::: TASK INPUT :::

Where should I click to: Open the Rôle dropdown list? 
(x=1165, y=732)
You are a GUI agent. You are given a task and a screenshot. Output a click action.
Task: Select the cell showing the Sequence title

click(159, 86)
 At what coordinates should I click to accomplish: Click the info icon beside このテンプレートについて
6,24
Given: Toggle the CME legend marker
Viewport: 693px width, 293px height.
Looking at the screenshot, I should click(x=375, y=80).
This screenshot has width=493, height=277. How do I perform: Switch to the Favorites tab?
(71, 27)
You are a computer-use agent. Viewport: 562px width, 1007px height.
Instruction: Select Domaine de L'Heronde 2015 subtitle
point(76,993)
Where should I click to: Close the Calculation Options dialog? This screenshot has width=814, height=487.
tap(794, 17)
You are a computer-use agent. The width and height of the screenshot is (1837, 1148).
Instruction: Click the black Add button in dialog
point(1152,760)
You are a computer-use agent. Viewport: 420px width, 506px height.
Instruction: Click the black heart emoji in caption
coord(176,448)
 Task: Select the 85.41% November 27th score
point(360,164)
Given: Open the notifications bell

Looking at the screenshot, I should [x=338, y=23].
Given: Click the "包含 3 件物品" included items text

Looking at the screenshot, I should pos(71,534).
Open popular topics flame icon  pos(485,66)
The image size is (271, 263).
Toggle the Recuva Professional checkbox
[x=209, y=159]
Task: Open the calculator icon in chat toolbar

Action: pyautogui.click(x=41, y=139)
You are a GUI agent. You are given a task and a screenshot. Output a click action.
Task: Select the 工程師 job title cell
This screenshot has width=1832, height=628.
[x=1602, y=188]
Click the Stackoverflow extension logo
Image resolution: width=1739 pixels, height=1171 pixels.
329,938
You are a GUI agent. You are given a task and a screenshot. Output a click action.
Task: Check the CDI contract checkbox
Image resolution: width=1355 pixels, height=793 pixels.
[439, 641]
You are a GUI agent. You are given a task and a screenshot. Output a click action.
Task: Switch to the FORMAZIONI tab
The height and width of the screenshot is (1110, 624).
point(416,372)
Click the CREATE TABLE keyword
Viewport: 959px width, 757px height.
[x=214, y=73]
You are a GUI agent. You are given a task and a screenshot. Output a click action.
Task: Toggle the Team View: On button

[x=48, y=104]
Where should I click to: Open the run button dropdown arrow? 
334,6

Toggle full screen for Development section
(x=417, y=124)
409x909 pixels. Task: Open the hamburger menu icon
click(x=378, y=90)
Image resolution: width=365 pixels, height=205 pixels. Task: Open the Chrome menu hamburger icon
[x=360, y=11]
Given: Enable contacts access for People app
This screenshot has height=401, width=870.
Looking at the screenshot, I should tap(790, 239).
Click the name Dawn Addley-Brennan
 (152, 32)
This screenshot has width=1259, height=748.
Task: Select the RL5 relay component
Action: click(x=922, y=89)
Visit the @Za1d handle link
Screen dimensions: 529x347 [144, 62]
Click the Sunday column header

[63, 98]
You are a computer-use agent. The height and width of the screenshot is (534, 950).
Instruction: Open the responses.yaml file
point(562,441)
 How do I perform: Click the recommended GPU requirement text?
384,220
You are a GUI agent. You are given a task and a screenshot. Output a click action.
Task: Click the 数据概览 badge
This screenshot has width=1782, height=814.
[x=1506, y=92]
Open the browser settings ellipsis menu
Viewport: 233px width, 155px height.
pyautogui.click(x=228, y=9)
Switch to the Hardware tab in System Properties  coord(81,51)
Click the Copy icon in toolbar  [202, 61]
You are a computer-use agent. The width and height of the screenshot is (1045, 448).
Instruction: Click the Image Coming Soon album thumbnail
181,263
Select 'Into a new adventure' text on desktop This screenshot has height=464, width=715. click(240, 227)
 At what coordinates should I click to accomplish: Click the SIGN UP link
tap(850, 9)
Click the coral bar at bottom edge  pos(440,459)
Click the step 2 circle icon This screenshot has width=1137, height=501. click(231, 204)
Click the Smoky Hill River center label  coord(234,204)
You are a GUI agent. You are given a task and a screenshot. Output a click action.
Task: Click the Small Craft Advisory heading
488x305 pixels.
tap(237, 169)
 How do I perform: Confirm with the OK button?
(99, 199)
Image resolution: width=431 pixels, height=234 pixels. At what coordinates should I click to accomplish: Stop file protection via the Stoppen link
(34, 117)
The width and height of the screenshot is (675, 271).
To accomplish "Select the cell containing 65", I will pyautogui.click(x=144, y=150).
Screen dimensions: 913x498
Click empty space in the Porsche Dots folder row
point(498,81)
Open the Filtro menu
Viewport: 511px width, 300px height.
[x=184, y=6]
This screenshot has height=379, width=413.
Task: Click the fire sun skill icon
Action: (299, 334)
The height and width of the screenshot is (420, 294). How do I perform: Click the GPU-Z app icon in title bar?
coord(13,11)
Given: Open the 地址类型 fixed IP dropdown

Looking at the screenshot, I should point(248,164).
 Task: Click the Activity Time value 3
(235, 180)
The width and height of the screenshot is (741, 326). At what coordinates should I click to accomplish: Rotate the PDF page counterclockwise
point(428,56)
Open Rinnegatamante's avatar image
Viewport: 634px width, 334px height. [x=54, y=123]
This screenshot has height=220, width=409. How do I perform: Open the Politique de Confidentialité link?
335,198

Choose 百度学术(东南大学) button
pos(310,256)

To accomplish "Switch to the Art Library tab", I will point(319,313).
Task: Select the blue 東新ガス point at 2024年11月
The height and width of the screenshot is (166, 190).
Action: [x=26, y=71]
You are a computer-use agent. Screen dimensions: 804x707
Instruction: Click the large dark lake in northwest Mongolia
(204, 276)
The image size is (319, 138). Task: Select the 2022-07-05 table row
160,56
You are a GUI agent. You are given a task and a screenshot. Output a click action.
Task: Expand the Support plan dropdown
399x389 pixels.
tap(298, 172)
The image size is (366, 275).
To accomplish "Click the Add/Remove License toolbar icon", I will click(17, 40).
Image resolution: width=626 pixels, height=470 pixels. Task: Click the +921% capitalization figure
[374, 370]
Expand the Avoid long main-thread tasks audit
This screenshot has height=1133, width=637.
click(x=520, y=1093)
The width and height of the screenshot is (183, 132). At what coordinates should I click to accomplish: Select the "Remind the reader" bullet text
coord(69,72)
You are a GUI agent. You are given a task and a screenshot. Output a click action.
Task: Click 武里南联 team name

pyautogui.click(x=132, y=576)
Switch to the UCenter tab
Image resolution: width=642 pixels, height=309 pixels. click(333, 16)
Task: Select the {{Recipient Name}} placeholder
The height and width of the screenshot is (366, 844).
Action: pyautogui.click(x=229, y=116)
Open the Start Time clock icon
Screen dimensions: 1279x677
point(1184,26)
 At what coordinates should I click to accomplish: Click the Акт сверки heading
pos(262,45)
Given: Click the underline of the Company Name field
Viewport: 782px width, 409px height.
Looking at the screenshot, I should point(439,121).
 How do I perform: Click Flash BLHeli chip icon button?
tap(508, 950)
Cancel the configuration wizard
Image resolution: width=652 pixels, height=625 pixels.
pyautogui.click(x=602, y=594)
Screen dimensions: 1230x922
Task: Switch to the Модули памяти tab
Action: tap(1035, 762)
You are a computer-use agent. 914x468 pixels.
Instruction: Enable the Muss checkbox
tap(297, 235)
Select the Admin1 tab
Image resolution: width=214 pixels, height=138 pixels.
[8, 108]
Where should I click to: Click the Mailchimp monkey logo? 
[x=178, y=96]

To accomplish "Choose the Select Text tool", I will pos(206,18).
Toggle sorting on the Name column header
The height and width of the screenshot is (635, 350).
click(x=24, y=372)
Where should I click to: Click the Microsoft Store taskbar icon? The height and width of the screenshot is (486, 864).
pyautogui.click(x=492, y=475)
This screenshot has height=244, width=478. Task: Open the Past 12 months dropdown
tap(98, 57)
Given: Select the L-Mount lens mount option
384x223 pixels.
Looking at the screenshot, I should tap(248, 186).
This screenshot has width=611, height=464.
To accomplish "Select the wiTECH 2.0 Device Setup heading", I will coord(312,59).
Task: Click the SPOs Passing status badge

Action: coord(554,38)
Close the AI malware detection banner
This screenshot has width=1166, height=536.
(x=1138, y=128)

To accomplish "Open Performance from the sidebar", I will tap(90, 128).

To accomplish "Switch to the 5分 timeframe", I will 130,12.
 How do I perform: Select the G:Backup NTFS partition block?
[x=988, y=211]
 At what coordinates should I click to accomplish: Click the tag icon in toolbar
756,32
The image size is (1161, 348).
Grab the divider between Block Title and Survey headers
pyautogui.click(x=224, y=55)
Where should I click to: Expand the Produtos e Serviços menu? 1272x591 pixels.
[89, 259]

:::

# WORK TO BE COMPLETED:
When you reach the line holding "Instruction: Select Domaine" in the records above, begin reproducing exactly, stop after the line holding "Task: Select the 工程師 job title cell", and output nothing else.

# WRITTEN ANSWER:
Instruction: Select Domaine de L'Heronde 2015 subtitle
point(76,993)
Where should I click to: Close the Calculation Options dialog? This screenshot has width=814, height=487.
tap(794, 17)
You are a computer-use agent. The width and height of the screenshot is (1837, 1148).
Instruction: Click the black Add button in dialog
point(1152,760)
You are a computer-use agent. Viewport: 420px width, 506px height.
Instruction: Click the black heart emoji in caption
coord(176,448)
 Task: Select the 85.41% November 27th score
point(360,164)
Given: Open the notifications bell

Looking at the screenshot, I should [x=338, y=23].
Given: Click the "包含 3 件物品" included items text

Looking at the screenshot, I should pos(71,534).
Open popular topics flame icon  pos(485,66)
The image size is (271, 263).
Toggle the Recuva Professional checkbox
[x=209, y=159]
Task: Open the calculator icon in chat toolbar

Action: pyautogui.click(x=41, y=139)
You are a GUI agent. You are given a task and a screenshot. Output a click action.
Task: Select the 工程師 job title cell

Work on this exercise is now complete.